**Work to be completed:** Copy exactly, beginning with the line holding "The height and width of the screenshot is (800, 1068)." and ending with the final line of the data beneath this task; copy nothing else, and leave out every picture.

#### Task input ####

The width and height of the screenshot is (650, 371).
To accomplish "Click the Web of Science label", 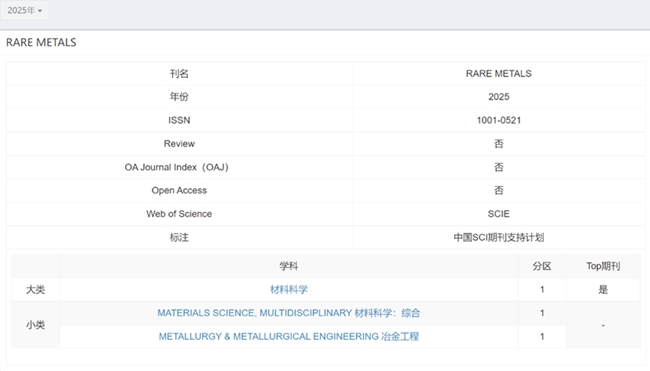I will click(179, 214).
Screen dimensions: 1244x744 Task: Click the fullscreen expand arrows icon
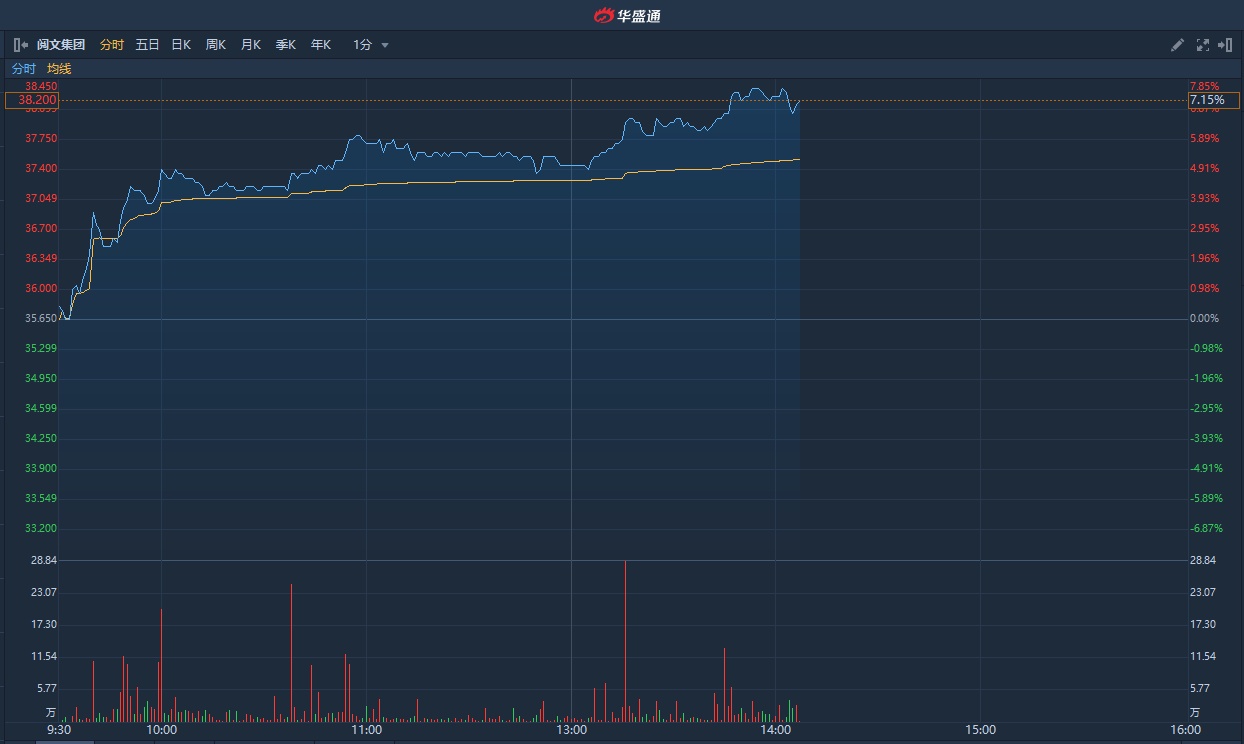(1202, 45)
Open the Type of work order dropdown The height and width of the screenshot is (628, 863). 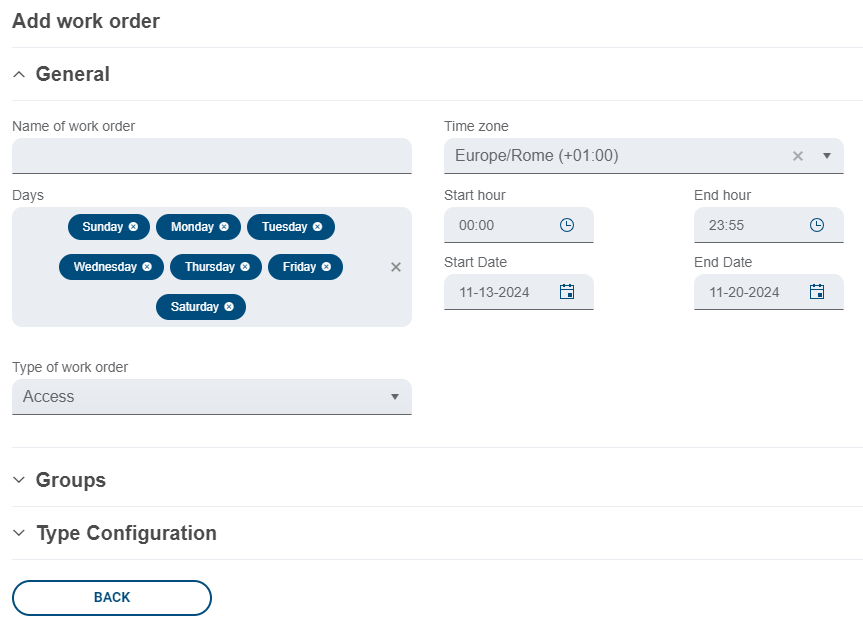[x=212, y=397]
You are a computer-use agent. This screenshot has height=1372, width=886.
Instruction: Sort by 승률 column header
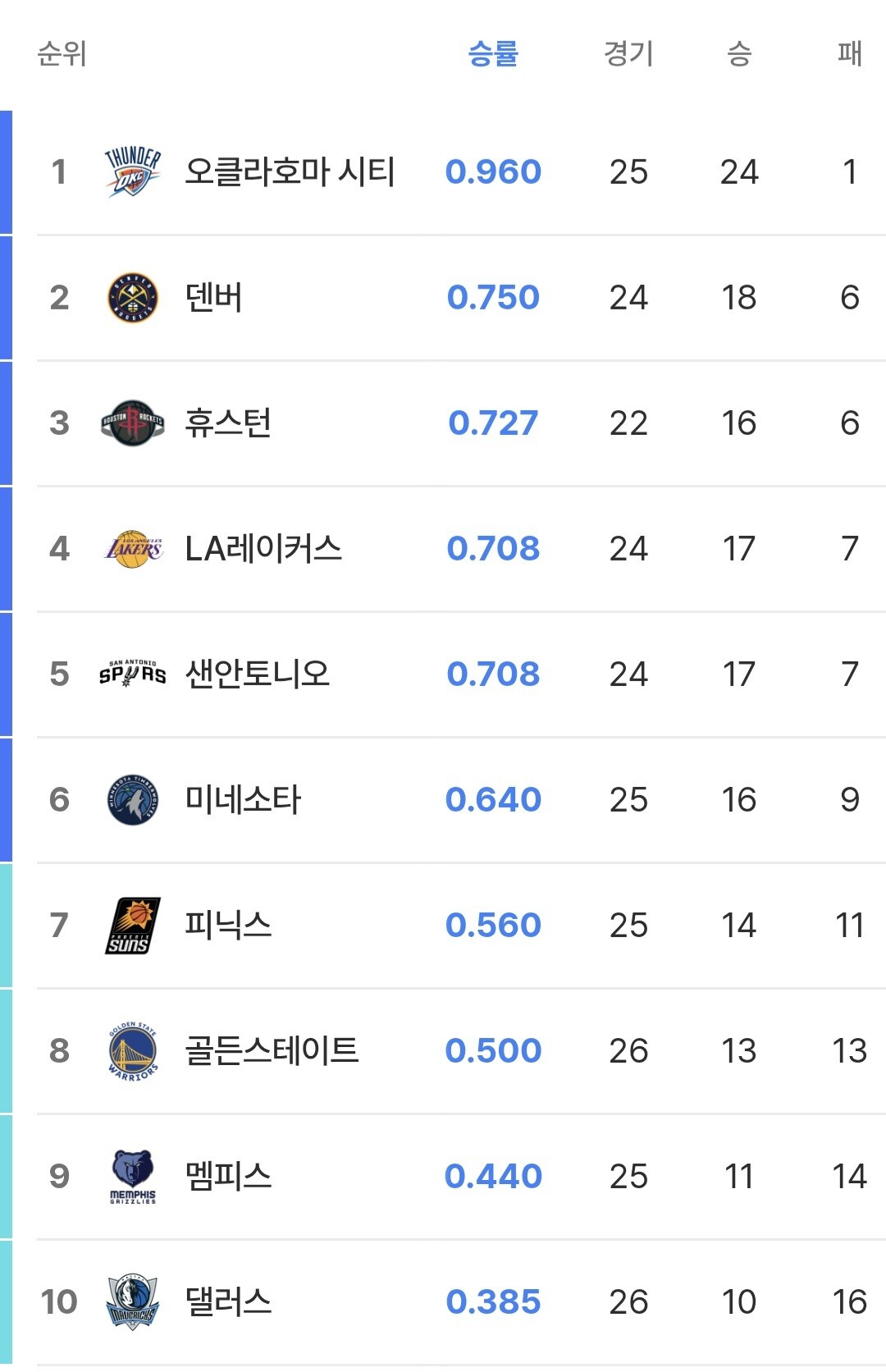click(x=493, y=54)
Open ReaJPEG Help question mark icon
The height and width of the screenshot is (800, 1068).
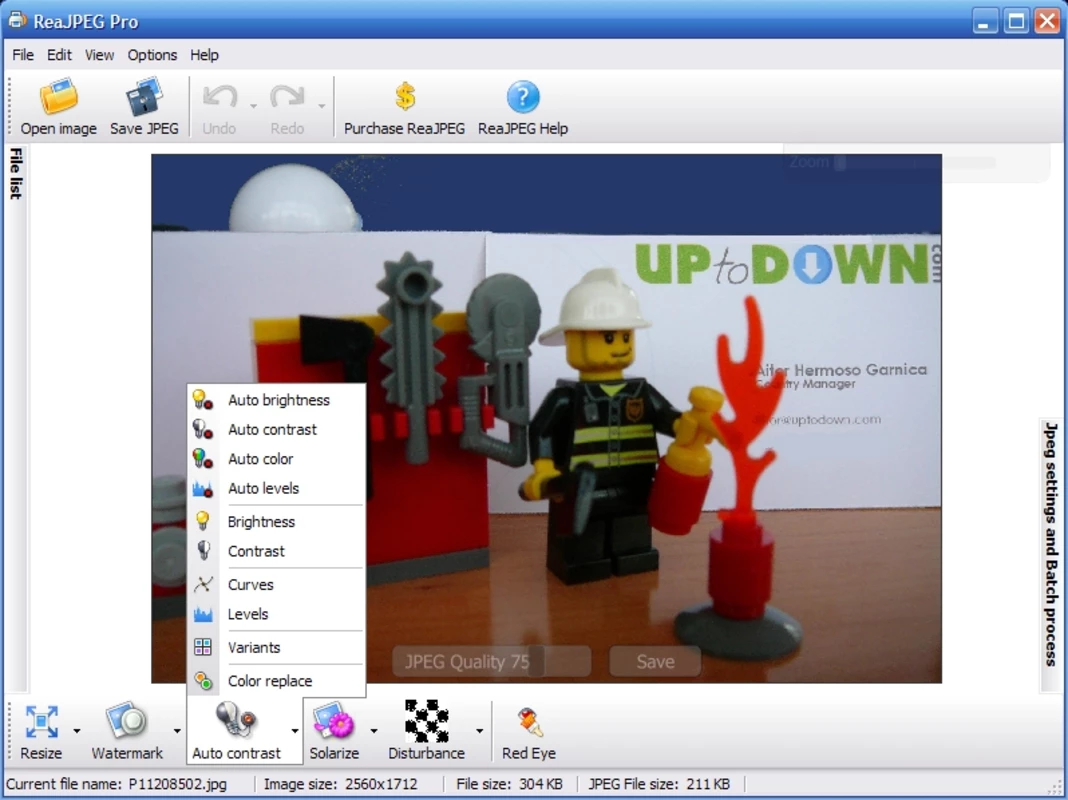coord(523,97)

####

**Your response:**
The height and width of the screenshot is (800, 1068).
coord(523,97)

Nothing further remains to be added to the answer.